Depois de separar o que se vende do que se prova, a pergunta natural é outra: quando faz sentido combinar a blefaroplastia com outro procedimento — e quando isso só adiciona risco sem benefício correspondente? A apostila 8 desta série aprofunda exatamente esse ponto. Leve as perguntas que esta apostila sugeriu para a avaliação com um cirurgião (oftalmologista ou cirurgião plástico) — é ele quem examina, diagnostica e decide o que se aplica ao seu caso.

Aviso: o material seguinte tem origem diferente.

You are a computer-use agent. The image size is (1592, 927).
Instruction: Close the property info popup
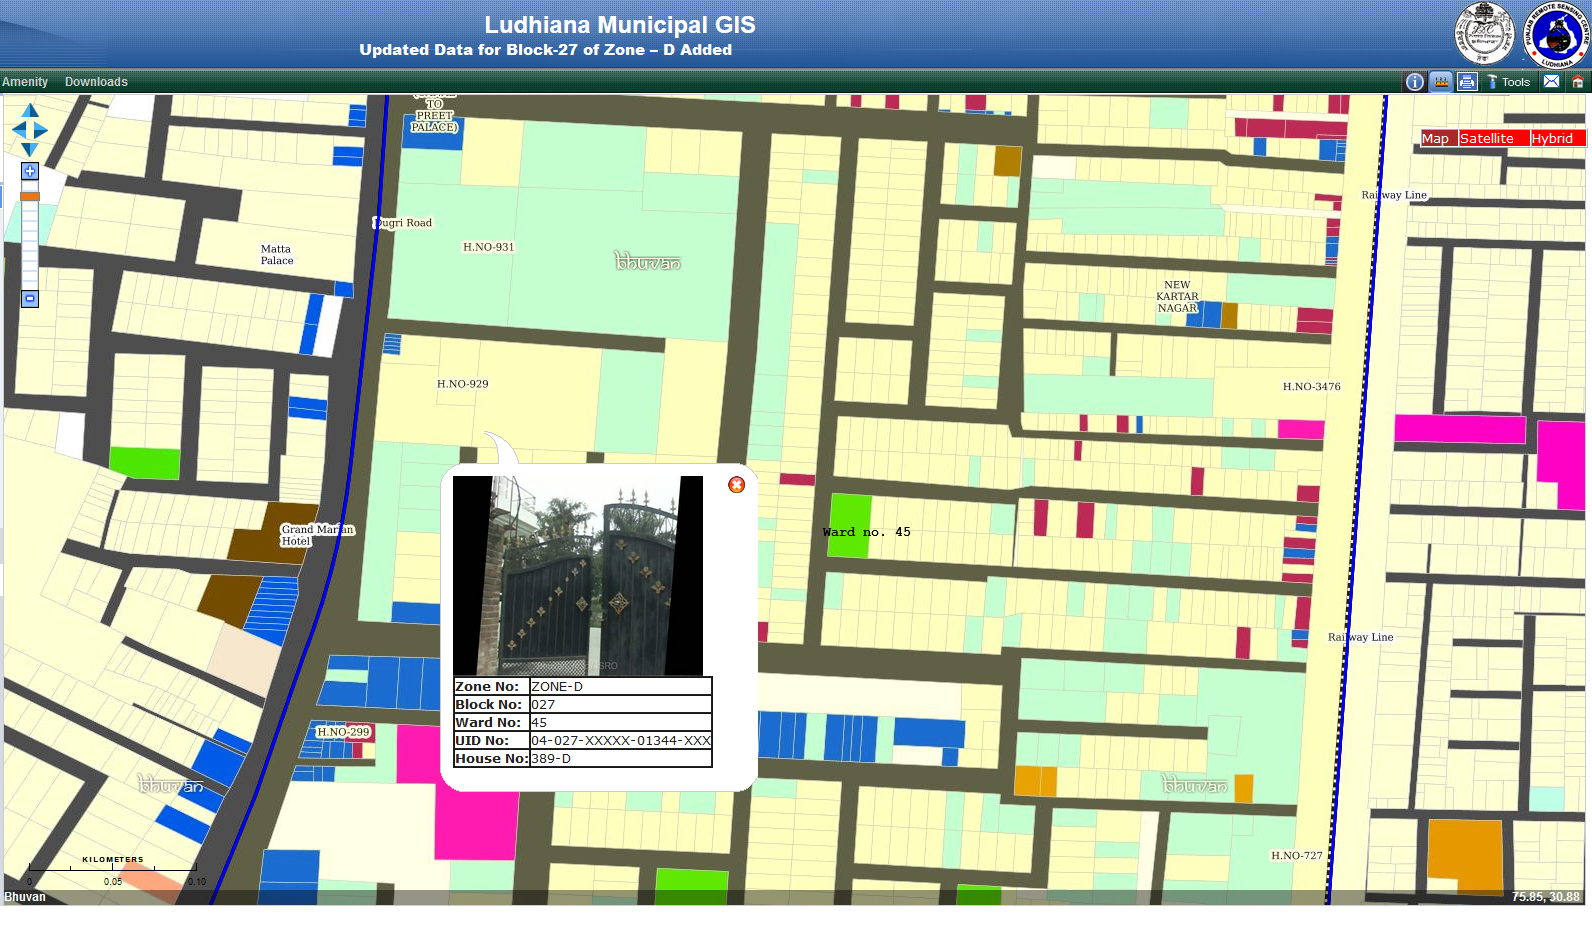coord(736,485)
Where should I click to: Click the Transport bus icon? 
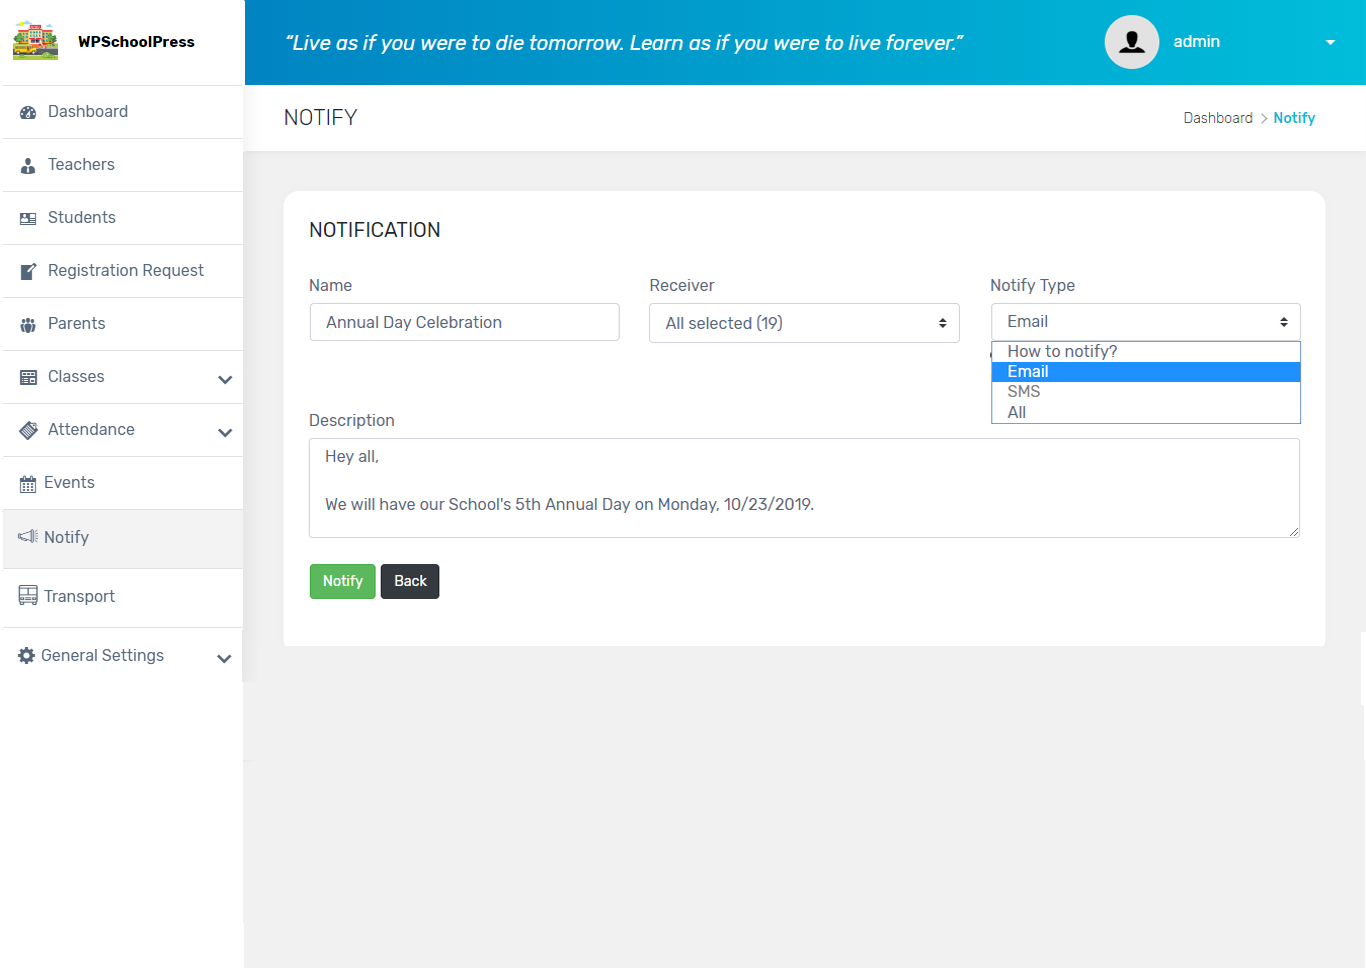coord(28,596)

- Todorov P, et al. Surgical technique variations in upper blepharoplasty: a meta-analysis of randomized controlled trials. Aesthet Surg J. 2025 — meta-análise de 12 RCTs, 450 pacientes; sem diferença de satisfação entre variações técnicas comparadas; risco técnico específico documentado.
- Mendelson BC, Luo X. Secondary blepharoplasty. Plast Reconstr Surg. 2015 — cirurgia secundária em mediana de 8,7 anos após a blefaroplastia primária.
- Falcon Rodriguez C, et al. Outcomes of combined upper blepharoplasty and ptosis repair versus upper blepharoplasty alone. Plast Reconstr Surg. 2024 — taxa de revisão de 9,2% na cirurgia combinada (ptose + blefaroplastia) vs. 3,8% na blefaroplastia isolada.
- Alghoul M, et al. Pretarsal show and its impact on upper blepharoplasty outcomes. Plast Reconstr Surg. 2020 — pretarsal show completo presente em 59% dos candidatos avaliados; associado a resultado estético inferior na cirurgia isolada.
- Sergesketter AR, et al. Complications following upper blepharoplasty: analysis of the TOPS database. Plast Reconstr Surg. 2023 — banco de dados prospectivo de desfechos; incidência real (baixa, não nula) de seroma, hematoma, infecção, lagoftalmo e revisão.
- Kim JW, et al. Blepharoplasty: an evidence-based clinical practice guideline. Plast Reconstr Surg. 2022 — guideline oficial da American Society of Plastic Surgeons (metodologia GRADE); reconhece escassez de evidência robusta na maioria dos tópicos avaliados.